Ollie and I became best friends when we were twelve. Evelyn moved and came to Ridgeview High during grade ten. I volunteered to show her around at the time and she stuck around with me. I didn't mind at first. She has her moments.

God, I sound like a terrible friend don't I?

"Sure," I smile at Evelyn. Thankfully no one can read my thoughts. How I portray myself to the world and how others see me, is way different than who I am. Honestly I don't know who I am, if I'm being honest. I haven't shown a "different" side of me. I just grew up to be what everyone expected me to be.

High grades. Captain of the debate team, mathletes and mock trial club. Staying out of trouble.
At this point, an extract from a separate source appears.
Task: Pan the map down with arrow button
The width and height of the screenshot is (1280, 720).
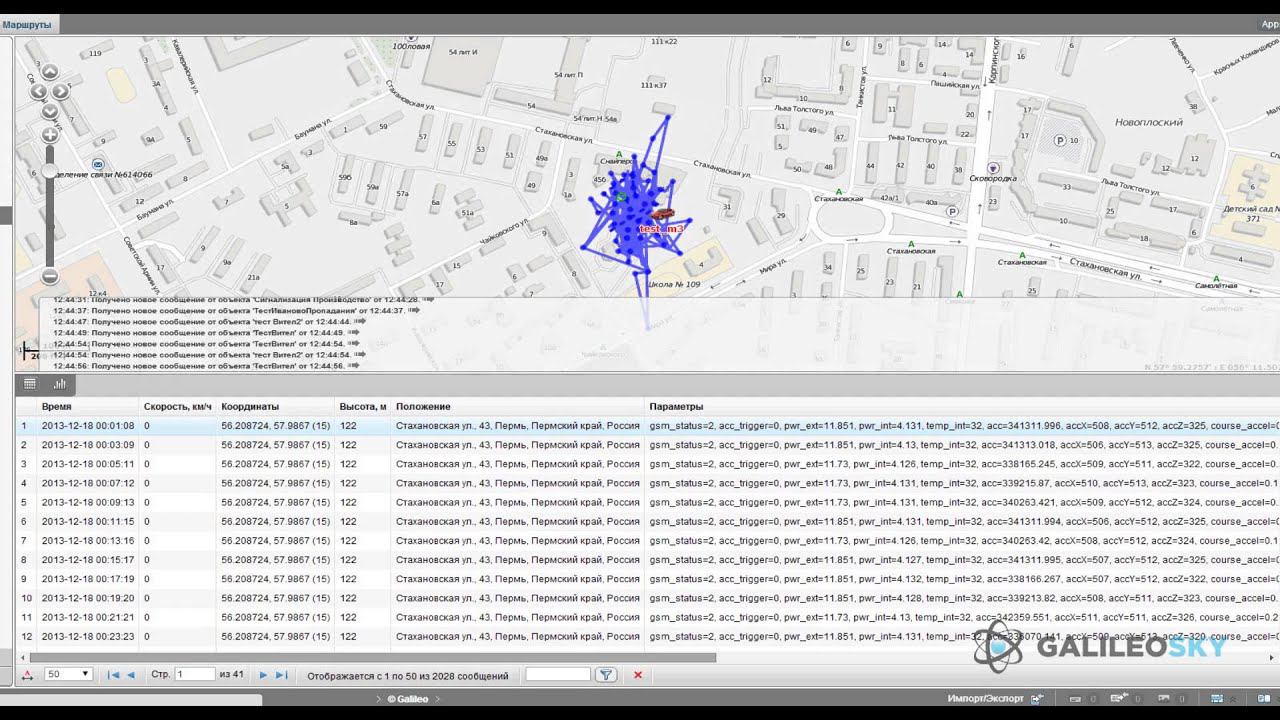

Wearing clothes bought for me rather than buying my own. Not going to parties, drinking, doing drugs or anything teenagers perceive as fun these days.

I grew up following the rules because I'm too scared to step out of my comfort zone. Scared of how my parents would react. Now everyone just expects nothing but the best of me. It has it's advantages like a bright future ahead of me.

But it fucking sucks.

It gets boring from time to time. I basically read, sleep, study and hangout with Ollie and Evelyn every once in a while. Sure Ollie does a few "bad" things like drink and smoke but he's on the football team. Basically almost everyone on the football team does. Not that that's an excuse, it's just not surprising.

And Evelyn, it's what you'd call a good girl and nerd. I've been called the same things as if they were insults. I don't see the problem with being good or smart. She's almost like me. I don't really think anyone is "like" me.

"Your place or mine?" She asks as I get into the passenger seat of her Toyota.

"My parents are gone for business again. Mine," I declare. They leave every other week on Friday for a business trip. But this time they took my sister because they couldn't get my grandma to babysit.

And they trust me to be home alone.

She begins driving and I roll down the window. The light breeze blows against my face. It's Friday and I get to sleep in thankfully.

According to Grey on Monday, tonight is the night I'm supposed to hangout with him. I told him I'd think about it but I never agreed to it nor did I deny. But it doesn't matter anyways because he hasn't talked to me all week. I also found out after lunch, he's in another one of my classes. But he hasn't bothered talking to me so I guess the "unsealed" deal is off.

I didn't want to go anyways. He's nothing but trouble and hanging out with him would just be a one way ticket to my ass in jail. My parents would be furious if they received a phone call of having to pick me up from jail.

The car comes to a complete stop and I realize, we're here.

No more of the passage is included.